:: RECORD EXTRACTS ::
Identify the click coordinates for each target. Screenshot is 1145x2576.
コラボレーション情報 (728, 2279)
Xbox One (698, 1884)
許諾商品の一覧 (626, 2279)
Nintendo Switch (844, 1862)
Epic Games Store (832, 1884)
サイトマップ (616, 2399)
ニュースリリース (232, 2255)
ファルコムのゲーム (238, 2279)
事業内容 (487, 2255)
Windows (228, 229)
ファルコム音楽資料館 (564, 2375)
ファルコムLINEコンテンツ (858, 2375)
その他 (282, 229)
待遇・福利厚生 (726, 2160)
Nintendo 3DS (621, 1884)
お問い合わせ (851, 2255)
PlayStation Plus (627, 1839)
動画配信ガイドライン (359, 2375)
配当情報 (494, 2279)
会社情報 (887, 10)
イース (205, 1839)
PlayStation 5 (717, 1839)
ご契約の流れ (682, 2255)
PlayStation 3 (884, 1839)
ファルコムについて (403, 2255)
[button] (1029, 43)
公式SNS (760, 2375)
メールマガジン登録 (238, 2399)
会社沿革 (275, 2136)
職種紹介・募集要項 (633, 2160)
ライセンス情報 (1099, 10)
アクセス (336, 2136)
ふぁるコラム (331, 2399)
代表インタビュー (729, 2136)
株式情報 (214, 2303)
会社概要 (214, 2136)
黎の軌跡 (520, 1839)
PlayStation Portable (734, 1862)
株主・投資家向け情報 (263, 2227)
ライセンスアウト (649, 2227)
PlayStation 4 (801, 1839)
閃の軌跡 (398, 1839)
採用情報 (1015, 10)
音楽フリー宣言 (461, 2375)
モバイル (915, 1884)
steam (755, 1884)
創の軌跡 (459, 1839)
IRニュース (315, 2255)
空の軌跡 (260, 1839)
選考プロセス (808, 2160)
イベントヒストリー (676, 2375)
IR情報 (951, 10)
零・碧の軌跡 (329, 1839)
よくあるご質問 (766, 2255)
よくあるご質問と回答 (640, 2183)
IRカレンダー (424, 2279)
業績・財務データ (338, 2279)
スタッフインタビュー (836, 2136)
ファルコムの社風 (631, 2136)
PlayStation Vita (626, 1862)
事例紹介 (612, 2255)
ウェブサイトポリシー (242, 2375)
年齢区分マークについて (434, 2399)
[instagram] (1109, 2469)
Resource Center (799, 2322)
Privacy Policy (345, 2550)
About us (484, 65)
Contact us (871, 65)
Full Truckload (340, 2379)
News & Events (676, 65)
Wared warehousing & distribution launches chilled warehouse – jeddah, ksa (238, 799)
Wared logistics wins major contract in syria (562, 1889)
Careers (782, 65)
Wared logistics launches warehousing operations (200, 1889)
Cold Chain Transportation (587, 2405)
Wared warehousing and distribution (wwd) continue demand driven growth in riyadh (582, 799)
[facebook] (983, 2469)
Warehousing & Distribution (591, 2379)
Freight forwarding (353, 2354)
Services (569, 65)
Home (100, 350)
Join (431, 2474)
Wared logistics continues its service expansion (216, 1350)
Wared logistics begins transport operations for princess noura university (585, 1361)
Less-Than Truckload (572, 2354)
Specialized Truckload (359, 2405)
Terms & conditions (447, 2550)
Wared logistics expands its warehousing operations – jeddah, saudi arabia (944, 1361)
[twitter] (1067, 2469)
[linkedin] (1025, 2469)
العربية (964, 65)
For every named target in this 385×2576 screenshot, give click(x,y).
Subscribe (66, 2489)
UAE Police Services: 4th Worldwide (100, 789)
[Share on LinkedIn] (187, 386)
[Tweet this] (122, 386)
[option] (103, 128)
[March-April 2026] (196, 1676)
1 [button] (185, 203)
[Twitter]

:: WORK ORDER ::
Within the material above, transcribe exactly the lines that run from the line holding "Terms & conditions (447, 2550)" through the line holding "UAE Police Services: 4th Worldwide (100, 789)".

:: ANSWER AREA ::
Terms & conditions (447, 2550)
Wared logistics expands its warehousing operations – jeddah, saudi arabia (944, 1361)
[twitter] (1067, 2469)
[linkedin] (1025, 2469)
العربية (964, 65)
For every named target in this 385×2576 screenshot, give click(x,y).
Subscribe (66, 2489)
UAE Police Services: 4th Worldwide (100, 789)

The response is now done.